I, of course, had meant my parents' home, but he had a point. Home is where you live. You don't "go home" for the holidays, unless you are in some transitional living arrangement, say college, for instance. But even then, as an adult, one has both the pleasure and an obligation, if only to oneself, to develop one's own traditions. In doing so, there's the opportunity to reprise favorite family traditions while creating new ones, resulting in a customized combination that suits the unique circumstances of your life.

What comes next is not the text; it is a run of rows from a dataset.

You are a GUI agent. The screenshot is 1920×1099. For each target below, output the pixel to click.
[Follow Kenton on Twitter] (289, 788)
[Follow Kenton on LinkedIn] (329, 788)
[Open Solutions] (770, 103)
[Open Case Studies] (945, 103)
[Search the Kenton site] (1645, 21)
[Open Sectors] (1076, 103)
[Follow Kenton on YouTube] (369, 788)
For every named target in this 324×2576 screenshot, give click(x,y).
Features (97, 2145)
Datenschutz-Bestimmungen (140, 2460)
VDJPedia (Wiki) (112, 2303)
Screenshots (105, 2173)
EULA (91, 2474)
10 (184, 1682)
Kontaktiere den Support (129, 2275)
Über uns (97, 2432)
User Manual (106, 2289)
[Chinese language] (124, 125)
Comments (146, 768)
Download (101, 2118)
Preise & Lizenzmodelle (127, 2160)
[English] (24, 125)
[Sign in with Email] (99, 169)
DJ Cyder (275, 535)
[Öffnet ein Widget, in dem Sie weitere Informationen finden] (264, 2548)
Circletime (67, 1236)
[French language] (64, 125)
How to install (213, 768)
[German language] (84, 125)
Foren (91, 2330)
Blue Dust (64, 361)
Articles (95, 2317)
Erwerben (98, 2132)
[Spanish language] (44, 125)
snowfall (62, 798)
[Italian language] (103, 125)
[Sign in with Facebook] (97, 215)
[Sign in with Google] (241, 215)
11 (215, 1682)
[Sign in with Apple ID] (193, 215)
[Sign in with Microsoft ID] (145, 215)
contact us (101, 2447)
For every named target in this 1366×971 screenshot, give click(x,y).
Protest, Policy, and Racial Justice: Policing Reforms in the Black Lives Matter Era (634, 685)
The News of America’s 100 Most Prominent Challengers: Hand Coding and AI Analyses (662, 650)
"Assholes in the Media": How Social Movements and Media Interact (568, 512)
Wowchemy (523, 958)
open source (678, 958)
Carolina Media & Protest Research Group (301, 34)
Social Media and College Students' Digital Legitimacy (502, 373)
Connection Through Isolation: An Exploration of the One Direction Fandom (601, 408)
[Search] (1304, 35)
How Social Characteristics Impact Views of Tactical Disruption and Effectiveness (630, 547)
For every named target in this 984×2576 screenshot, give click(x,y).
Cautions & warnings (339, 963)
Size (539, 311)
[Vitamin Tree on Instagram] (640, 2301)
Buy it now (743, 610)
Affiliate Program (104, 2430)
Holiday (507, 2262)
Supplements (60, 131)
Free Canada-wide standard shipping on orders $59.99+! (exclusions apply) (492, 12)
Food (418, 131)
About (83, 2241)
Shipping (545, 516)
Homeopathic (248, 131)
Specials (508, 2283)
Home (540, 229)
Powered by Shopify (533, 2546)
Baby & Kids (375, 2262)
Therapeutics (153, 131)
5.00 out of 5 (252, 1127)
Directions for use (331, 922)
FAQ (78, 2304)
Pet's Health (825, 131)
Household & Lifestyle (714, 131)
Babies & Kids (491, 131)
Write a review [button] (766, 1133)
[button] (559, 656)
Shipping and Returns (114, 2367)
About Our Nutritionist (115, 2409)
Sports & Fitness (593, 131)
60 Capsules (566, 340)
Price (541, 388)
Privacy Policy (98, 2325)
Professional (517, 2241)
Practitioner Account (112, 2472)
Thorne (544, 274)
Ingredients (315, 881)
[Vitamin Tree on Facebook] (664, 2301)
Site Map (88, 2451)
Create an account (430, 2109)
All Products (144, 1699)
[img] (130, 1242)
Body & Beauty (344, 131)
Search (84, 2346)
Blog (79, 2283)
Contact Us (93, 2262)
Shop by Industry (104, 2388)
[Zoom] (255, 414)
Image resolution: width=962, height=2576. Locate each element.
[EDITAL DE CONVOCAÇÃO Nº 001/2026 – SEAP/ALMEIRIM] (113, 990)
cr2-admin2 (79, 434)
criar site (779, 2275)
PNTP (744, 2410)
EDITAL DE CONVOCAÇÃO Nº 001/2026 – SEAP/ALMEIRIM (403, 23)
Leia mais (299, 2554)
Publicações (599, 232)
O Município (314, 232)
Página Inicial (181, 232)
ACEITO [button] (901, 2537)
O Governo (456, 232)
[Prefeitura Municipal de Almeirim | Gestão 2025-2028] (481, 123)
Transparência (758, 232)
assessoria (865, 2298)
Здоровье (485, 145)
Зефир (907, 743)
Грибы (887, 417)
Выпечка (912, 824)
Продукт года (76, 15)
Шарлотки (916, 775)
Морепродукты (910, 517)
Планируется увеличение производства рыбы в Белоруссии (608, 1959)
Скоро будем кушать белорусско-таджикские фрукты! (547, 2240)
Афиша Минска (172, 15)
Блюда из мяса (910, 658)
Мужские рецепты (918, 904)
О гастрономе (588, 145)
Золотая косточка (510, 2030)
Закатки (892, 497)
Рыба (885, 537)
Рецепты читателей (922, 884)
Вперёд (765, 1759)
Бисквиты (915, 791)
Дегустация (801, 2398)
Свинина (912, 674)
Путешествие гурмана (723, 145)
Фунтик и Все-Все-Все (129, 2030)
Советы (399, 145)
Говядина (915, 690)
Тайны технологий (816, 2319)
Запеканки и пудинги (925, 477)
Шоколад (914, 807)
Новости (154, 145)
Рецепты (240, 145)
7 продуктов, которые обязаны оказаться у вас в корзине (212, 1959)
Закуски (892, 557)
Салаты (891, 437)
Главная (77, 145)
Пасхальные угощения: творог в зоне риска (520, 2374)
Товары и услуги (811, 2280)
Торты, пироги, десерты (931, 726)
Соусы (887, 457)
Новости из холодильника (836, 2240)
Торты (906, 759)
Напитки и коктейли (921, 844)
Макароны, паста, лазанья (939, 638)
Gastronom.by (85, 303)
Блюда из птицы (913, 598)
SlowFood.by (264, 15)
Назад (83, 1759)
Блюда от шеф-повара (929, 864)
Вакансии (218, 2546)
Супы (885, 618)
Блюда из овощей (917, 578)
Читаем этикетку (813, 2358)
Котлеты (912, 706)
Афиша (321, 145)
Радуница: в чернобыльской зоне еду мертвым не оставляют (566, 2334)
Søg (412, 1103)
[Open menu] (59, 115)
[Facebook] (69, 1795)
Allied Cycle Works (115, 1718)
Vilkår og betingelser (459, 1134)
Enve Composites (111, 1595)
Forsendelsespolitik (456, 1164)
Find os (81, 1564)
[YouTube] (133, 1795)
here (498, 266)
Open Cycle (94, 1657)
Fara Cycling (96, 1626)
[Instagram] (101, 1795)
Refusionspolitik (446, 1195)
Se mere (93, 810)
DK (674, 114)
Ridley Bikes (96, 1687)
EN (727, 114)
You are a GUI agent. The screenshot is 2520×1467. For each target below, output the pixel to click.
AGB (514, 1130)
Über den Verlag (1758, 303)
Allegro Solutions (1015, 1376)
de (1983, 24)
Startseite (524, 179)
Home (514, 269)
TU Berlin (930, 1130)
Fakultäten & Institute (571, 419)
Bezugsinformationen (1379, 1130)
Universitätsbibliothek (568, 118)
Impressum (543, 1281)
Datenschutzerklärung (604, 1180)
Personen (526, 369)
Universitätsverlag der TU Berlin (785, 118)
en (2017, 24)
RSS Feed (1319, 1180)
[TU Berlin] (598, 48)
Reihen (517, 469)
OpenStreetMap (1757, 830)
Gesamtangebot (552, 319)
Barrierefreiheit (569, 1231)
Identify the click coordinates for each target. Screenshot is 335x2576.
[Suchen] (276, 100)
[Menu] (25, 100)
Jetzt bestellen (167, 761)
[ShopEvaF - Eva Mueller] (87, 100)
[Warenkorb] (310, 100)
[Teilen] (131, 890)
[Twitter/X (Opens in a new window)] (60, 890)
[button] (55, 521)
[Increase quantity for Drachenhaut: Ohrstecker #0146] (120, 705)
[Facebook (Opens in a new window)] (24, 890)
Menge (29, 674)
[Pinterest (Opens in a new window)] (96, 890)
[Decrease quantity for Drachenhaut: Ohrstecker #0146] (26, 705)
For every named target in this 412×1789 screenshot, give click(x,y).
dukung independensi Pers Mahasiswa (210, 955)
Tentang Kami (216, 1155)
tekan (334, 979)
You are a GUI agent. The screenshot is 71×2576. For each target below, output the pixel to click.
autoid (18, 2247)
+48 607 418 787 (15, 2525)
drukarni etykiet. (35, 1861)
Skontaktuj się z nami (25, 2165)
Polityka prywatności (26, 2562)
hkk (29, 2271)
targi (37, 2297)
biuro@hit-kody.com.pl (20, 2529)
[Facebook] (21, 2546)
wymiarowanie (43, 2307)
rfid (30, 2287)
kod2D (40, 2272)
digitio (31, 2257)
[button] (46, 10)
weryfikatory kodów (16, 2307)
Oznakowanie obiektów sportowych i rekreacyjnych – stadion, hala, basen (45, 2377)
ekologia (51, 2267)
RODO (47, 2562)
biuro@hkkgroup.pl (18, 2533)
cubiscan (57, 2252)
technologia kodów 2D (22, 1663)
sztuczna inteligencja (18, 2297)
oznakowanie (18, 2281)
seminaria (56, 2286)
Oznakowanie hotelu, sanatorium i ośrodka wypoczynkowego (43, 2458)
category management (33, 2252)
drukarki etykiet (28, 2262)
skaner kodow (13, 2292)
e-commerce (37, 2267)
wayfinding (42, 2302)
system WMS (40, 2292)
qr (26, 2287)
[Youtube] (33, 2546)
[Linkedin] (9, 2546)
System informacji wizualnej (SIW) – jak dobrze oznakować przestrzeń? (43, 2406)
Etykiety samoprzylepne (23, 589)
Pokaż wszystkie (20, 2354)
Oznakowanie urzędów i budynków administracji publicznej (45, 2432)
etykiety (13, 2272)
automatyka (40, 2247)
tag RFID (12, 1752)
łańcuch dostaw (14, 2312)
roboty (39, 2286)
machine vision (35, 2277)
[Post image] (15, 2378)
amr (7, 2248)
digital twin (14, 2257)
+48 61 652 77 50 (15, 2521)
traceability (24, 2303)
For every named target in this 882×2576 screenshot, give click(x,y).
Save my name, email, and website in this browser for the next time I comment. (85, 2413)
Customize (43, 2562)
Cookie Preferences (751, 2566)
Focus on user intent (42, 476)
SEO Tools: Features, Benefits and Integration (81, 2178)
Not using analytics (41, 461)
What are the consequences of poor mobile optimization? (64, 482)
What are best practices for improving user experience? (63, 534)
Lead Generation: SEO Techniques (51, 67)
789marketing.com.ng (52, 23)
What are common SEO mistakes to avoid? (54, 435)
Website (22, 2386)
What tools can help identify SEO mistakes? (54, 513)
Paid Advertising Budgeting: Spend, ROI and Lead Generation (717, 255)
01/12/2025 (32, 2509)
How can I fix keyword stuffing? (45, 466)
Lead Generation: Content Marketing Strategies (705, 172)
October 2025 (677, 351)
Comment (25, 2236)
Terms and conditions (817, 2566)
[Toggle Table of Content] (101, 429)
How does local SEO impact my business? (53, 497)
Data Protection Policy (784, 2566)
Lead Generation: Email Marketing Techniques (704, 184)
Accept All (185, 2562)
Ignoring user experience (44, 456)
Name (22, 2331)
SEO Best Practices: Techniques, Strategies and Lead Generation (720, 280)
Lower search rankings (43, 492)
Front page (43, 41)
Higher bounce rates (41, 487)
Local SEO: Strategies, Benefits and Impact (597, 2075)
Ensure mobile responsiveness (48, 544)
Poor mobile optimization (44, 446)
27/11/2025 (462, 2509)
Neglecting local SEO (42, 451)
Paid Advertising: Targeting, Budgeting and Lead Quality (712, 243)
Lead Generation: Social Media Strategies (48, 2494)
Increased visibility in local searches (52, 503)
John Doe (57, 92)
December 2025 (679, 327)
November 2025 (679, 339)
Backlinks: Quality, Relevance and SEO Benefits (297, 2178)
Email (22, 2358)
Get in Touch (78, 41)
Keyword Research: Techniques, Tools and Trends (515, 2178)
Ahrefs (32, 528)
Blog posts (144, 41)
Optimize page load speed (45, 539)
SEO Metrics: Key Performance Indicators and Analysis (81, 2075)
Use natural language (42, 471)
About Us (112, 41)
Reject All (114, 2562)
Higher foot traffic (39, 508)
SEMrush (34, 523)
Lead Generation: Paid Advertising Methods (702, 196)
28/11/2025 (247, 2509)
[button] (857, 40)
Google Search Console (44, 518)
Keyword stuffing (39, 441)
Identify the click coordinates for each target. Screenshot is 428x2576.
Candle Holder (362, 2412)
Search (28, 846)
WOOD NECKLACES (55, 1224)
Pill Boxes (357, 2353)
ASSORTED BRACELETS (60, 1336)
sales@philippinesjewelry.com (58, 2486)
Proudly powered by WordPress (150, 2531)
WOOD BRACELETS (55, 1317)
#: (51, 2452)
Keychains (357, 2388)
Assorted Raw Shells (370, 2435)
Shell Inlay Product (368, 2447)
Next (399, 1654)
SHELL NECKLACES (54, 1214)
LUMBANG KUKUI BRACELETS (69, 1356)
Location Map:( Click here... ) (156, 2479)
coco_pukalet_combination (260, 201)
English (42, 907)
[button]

What to eat, and when, when to open gifts, what days to celebrate and how, what rituals are meaningful to you--these are among the decisions to be made. It took several years to develop our traditions: a midnight meal of borscht and pierogies; a morning breakfast of homemade Scandinavian stolen; presents exchanged on New Year's day; a freshly-cut tree and yearly addition to the ornament collection my mother started for me in 1980. I keep a record of these ornaments by the year, and love the ritual of wrapping them in brightly-colored tissue paper once the season is over, the better to enjoy them anew the following year. "It's like unwrapping presents!" my friend Sabrina said today as we made our way through the enormous box of ornaments. Last year, saddened by the failing health of the elderly Mau-Mau, Alpay and I skipped the tree and did no pre-holiday entertaining. This year, our first without the Mau, we watched the kittens discover the joy of swatting the peach-colored bulbs we got the year we had our international visitor, when Mau-Mau himself was still a kitten. Traditions, I realized, help ease transitions. Traditions honor the past while celebrating the present, and in that way, they are a gift, indeed.